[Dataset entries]
- Opening Delimiter -
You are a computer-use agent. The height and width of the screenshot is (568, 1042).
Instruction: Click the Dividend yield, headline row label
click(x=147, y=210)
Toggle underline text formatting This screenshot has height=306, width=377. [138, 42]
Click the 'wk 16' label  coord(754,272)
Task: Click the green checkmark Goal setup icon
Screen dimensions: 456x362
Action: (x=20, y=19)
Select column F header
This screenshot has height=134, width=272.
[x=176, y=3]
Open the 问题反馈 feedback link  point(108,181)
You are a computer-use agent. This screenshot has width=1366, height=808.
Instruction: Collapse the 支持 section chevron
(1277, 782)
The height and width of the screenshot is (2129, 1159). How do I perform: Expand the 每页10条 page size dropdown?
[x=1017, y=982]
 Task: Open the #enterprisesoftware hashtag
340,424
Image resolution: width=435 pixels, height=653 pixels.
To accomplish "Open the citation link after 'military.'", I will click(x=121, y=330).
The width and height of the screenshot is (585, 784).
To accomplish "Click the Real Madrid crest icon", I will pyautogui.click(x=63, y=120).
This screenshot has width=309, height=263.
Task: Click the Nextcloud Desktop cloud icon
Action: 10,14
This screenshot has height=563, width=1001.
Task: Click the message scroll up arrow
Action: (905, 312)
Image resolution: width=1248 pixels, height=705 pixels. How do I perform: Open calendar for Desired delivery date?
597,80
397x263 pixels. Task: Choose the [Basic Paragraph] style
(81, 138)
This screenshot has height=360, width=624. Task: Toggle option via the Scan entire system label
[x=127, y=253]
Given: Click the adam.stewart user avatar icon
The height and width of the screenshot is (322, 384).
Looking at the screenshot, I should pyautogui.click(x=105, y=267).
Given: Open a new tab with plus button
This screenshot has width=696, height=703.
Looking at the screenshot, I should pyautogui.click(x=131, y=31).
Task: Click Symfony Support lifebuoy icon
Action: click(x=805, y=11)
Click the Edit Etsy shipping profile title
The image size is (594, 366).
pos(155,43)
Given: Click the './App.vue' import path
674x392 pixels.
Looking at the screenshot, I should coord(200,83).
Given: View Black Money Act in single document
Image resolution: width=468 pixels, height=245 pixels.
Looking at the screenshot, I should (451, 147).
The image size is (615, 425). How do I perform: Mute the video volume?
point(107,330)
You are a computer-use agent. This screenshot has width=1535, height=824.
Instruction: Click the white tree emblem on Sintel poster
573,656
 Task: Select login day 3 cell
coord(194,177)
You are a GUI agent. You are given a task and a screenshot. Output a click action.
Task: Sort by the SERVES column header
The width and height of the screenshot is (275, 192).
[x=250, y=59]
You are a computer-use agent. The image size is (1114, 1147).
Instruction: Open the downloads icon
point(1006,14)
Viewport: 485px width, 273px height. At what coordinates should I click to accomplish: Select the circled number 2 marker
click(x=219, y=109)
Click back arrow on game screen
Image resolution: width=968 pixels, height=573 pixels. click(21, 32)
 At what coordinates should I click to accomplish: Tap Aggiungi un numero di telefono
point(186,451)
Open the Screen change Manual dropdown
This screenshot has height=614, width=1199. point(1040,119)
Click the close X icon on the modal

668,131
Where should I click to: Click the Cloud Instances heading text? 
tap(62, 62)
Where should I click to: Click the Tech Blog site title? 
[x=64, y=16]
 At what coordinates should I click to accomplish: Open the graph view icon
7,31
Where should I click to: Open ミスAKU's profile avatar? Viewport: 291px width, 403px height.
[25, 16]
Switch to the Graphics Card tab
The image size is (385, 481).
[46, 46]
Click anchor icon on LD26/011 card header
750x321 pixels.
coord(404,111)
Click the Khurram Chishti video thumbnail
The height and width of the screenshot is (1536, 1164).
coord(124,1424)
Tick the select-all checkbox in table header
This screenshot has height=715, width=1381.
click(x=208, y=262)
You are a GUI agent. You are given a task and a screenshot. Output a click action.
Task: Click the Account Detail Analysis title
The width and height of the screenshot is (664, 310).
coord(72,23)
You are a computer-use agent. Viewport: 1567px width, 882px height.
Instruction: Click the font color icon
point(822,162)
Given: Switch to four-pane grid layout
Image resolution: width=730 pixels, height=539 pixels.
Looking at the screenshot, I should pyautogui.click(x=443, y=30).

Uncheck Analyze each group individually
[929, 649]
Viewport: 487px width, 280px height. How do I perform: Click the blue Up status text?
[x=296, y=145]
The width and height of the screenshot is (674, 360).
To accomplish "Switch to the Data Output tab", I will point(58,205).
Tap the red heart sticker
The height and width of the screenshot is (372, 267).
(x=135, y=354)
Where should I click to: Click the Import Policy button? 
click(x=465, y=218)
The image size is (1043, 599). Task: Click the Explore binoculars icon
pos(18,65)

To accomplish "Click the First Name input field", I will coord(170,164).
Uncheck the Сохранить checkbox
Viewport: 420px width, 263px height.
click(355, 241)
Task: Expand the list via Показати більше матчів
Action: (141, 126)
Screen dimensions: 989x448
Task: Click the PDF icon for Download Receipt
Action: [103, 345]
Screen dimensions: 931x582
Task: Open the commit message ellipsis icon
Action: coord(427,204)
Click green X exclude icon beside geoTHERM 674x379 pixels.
- Closing Delimiter -
* DESCRIPTION OF THE TASK: Each record must be repeated exactly as it appears above.

* RESULT OF THE TASK:
You are a computer-use agent. The height and width of the screenshot is (568, 1042).
Instruction: Click the Dividend yield, headline row label
click(x=147, y=210)
Toggle underline text formatting This screenshot has height=306, width=377. [138, 42]
Click the 'wk 16' label  coord(754,272)
Task: Click the green checkmark Goal setup icon
Screen dimensions: 456x362
Action: (x=20, y=19)
Select column F header
This screenshot has height=134, width=272.
[x=176, y=3]
Open the 问题反馈 feedback link  point(108,181)
You are a computer-use agent. This screenshot has width=1366, height=808.
Instruction: Collapse the 支持 section chevron
(1277, 782)
The height and width of the screenshot is (2129, 1159). How do I perform: Expand the 每页10条 page size dropdown?
[x=1017, y=982]
 Task: Open the #enterprisesoftware hashtag
340,424
Image resolution: width=435 pixels, height=653 pixels.
To accomplish "Open the citation link after 'military.'", I will click(x=121, y=330).
The width and height of the screenshot is (585, 784).
To accomplish "Click the Real Madrid crest icon", I will pyautogui.click(x=63, y=120).
This screenshot has width=309, height=263.
Task: Click the Nextcloud Desktop cloud icon
Action: 10,14
This screenshot has height=563, width=1001.
Task: Click the message scroll up arrow
Action: (905, 312)
Image resolution: width=1248 pixels, height=705 pixels. How do I perform: Open calendar for Desired delivery date?
597,80
397x263 pixels. Task: Choose the [Basic Paragraph] style
(81, 138)
This screenshot has height=360, width=624. Task: Toggle option via the Scan entire system label
[x=127, y=253]
Given: Click the adam.stewart user avatar icon
The height and width of the screenshot is (322, 384).
Looking at the screenshot, I should pyautogui.click(x=105, y=267).
Given: Open a new tab with plus button
This screenshot has width=696, height=703.
Looking at the screenshot, I should pyautogui.click(x=131, y=31).
Task: Click Symfony Support lifebuoy icon
Action: click(x=805, y=11)
Click the Edit Etsy shipping profile title
The image size is (594, 366).
pos(155,43)
Given: Click the './App.vue' import path
674x392 pixels.
Looking at the screenshot, I should coord(200,83).
Given: View Black Money Act in single document
Image resolution: width=468 pixels, height=245 pixels.
Looking at the screenshot, I should (451, 147).
The image size is (615, 425). How do I perform: Mute the video volume?
point(107,330)
You are a computer-use agent. This screenshot has width=1535, height=824.
Instruction: Click the white tree emblem on Sintel poster
573,656
 Task: Select login day 3 cell
coord(194,177)
You are a GUI agent. You are given a task and a screenshot. Output a click action.
Task: Sort by the SERVES column header
The width and height of the screenshot is (275, 192).
[x=250, y=59]
You are a computer-use agent. The image size is (1114, 1147).
Instruction: Open the downloads icon
point(1006,14)
Viewport: 485px width, 273px height. At what coordinates should I click to accomplish: Select the circled number 2 marker
click(x=219, y=109)
Click back arrow on game screen
Image resolution: width=968 pixels, height=573 pixels. click(21, 32)
 At what coordinates should I click to accomplish: Tap Aggiungi un numero di telefono
point(186,451)
Open the Screen change Manual dropdown
This screenshot has height=614, width=1199. point(1040,119)
Click the close X icon on the modal

668,131
Where should I click to: Click the Cloud Instances heading text? 
tap(62, 62)
Where should I click to: Click the Tech Blog site title? 
[x=64, y=16]
 At what coordinates should I click to accomplish: Open the graph view icon
7,31
Where should I click to: Open ミスAKU's profile avatar? Viewport: 291px width, 403px height.
[25, 16]
Switch to the Graphics Card tab
The image size is (385, 481).
[46, 46]
Click anchor icon on LD26/011 card header
750x321 pixels.
coord(404,111)
Click the Khurram Chishti video thumbnail
The height and width of the screenshot is (1536, 1164).
coord(124,1424)
Tick the select-all checkbox in table header
This screenshot has height=715, width=1381.
click(x=208, y=262)
You are a GUI agent. You are given a task and a screenshot. Output a click action.
Task: Click the Account Detail Analysis title
The width and height of the screenshot is (664, 310).
coord(72,23)
You are a computer-use agent. Viewport: 1567px width, 882px height.
Instruction: Click the font color icon
point(822,162)
Given: Switch to four-pane grid layout
Image resolution: width=730 pixels, height=539 pixels.
Looking at the screenshot, I should pyautogui.click(x=443, y=30).

Uncheck Analyze each group individually
[929, 649]
Viewport: 487px width, 280px height. How do I perform: Click the blue Up status text?
[x=296, y=145]
The width and height of the screenshot is (674, 360).
To accomplish "Switch to the Data Output tab", I will point(58,205).
Tap the red heart sticker
The height and width of the screenshot is (372, 267).
(x=135, y=354)
Where should I click to: Click the Import Policy button? 
click(x=465, y=218)
The image size is (1043, 599). Task: Click the Explore binoculars icon
pos(18,65)

To accomplish "Click the First Name input field", I will coord(170,164).
Uncheck the Сохранить checkbox
Viewport: 420px width, 263px height.
click(355, 241)
Task: Expand the list via Показати більше матчів
Action: (141, 126)
Screen dimensions: 989x448
Task: Click the PDF icon for Download Receipt
Action: [103, 345]
Screen dimensions: 931x582
Task: Open the commit message ellipsis icon
Action: coord(427,204)
Click green X exclude icon beside geoTHERM 674x379 pixels.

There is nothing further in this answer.